Enhancing prediction accuracy of key biomass partitioning traits in wheat using multi-kernel genomic prediction models integrating secondary traits and environmental covariates.

Abstract

Achieving significant genetic gains in grain yield (GY) in wheat (Triticum aestivum L.) requires optimization of the key biomass partitioning traits such as spike partitioning index (SPI) and fruiting efficiency (FE). However, traditional manual phenotyping of these traits is labor-intensive and destructive, making it unsuitable for evaluating large germplasm panels. This study developed genomic prediction models to estimate these traits using diverse statistical methods while enhancing predictive ability (PA) by integrating environmental covariates (ECs) and secondary traits. A panel of 341 soft wheat elite lines was evaluated for biomass partitioning and yield-related traits from 2022 to 2024 in Citra, FL. Genomic best linear unbiased predictor (GBLUP) and Bayesian methods performed similarly or better than machine learning models for SPI, harvest index (HI), and GY. On the other hand, random forest models performed better in predicting effective tillers m^-2 (ET), 1000-grain weight (TGW), and grain numbers per m² (GN).

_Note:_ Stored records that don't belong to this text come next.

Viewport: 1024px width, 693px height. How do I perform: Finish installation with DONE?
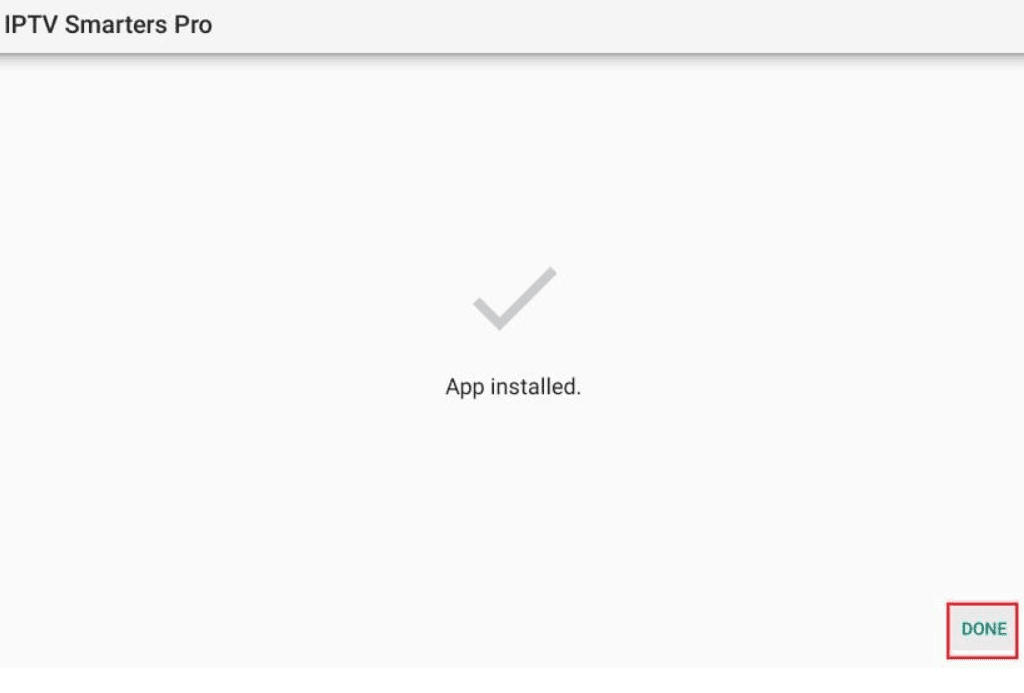[x=983, y=630]
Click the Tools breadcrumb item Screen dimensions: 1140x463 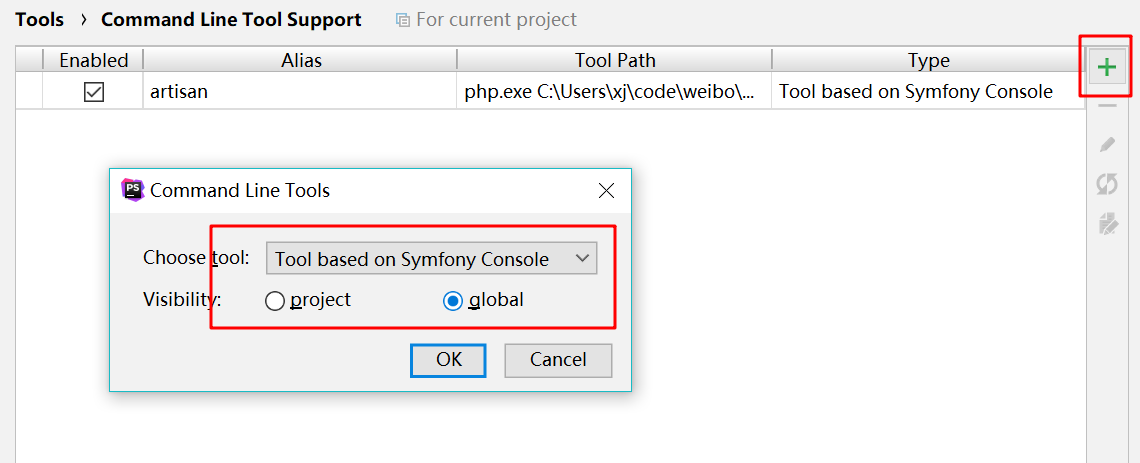coord(39,20)
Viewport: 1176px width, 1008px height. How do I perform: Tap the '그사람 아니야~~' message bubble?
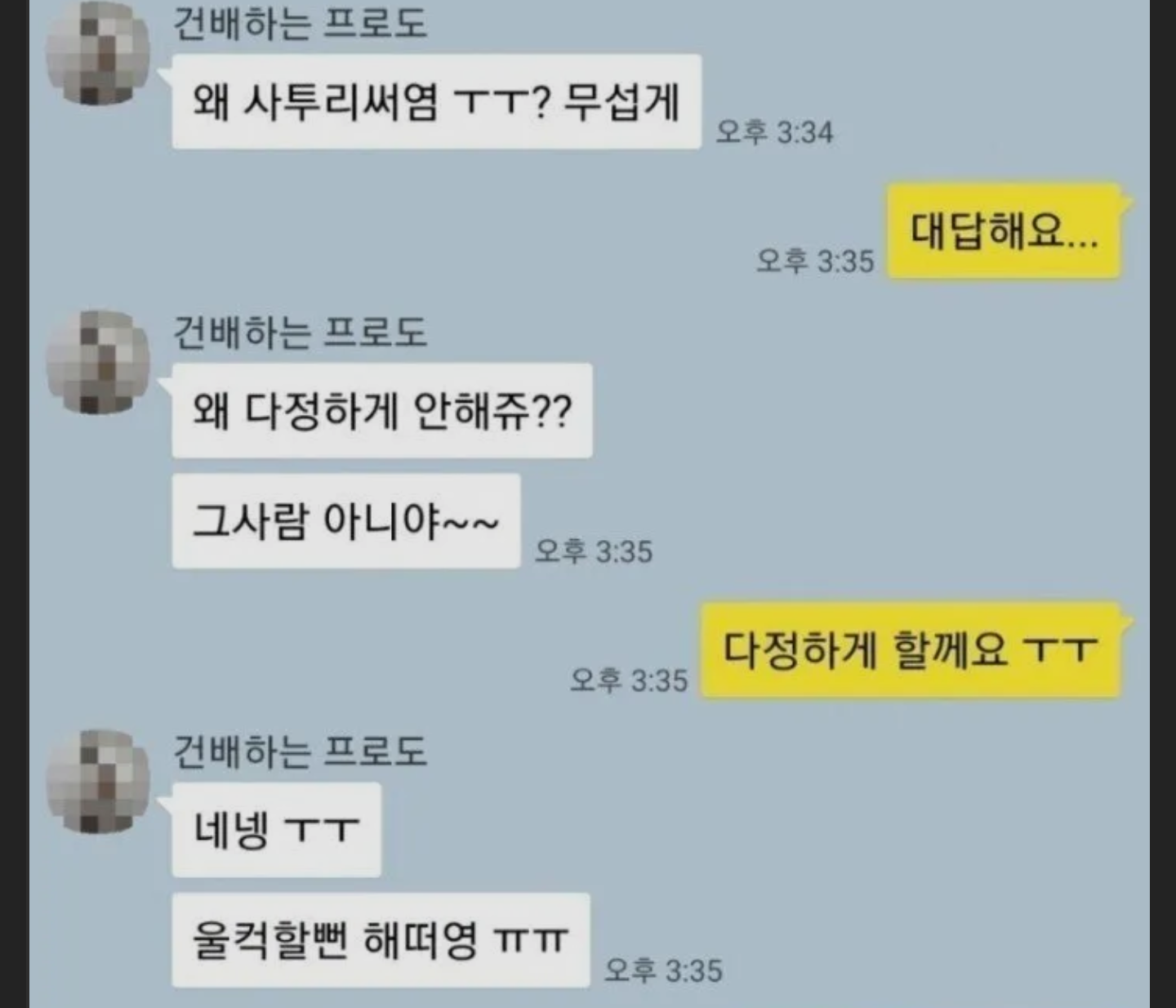pyautogui.click(x=346, y=520)
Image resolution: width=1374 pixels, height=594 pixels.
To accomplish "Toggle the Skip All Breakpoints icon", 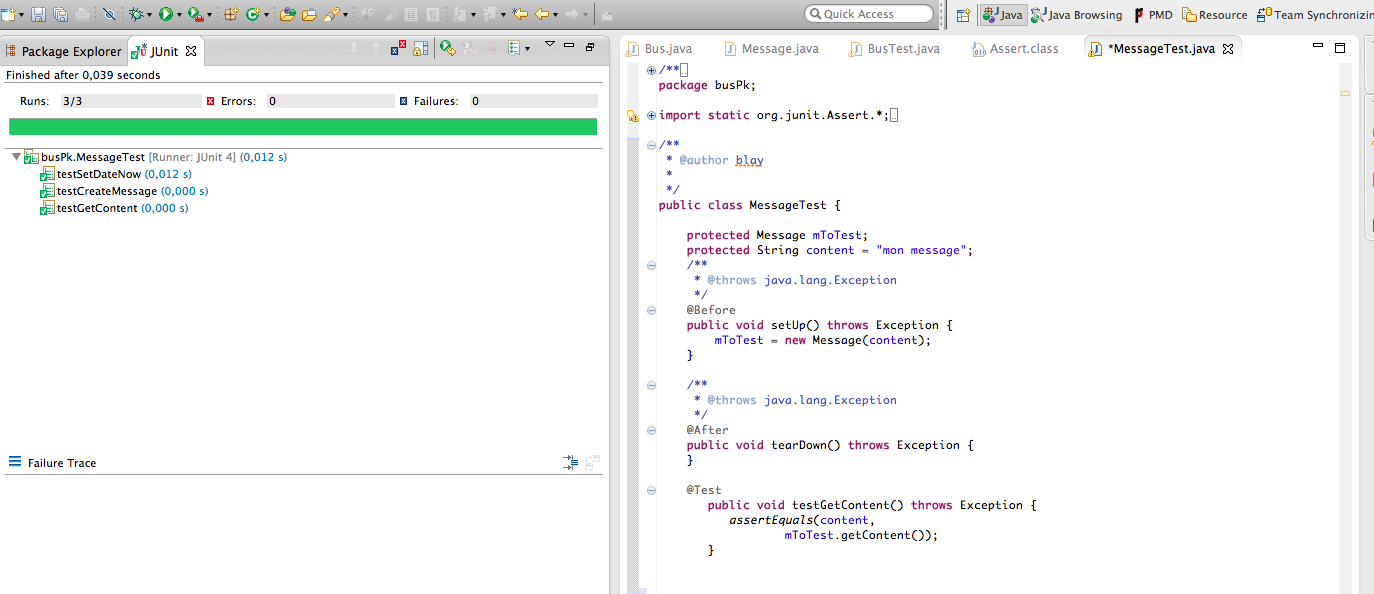I will coord(109,14).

Multi-kernel models incorporating ECs and secondary traits, such as plant height (PH) and aboveground biomass, substantially improved PA compared to genomics-only approaches. For 1000-grain weight, PA increased from 18% to 78%, with similar enhancements varying across other traits. Validations performed on separate breeding trial confirmed the reliability of the multi-kernel models, even though they showed a slightly lower PA compared to within-panel validations. These findings highlight the potential of integrating diverse data types or omics to enhance the prediction of biomass partitioning traits, speeding up genetic advancements, and the development of high-yield wheat varieties to address future food security challenges.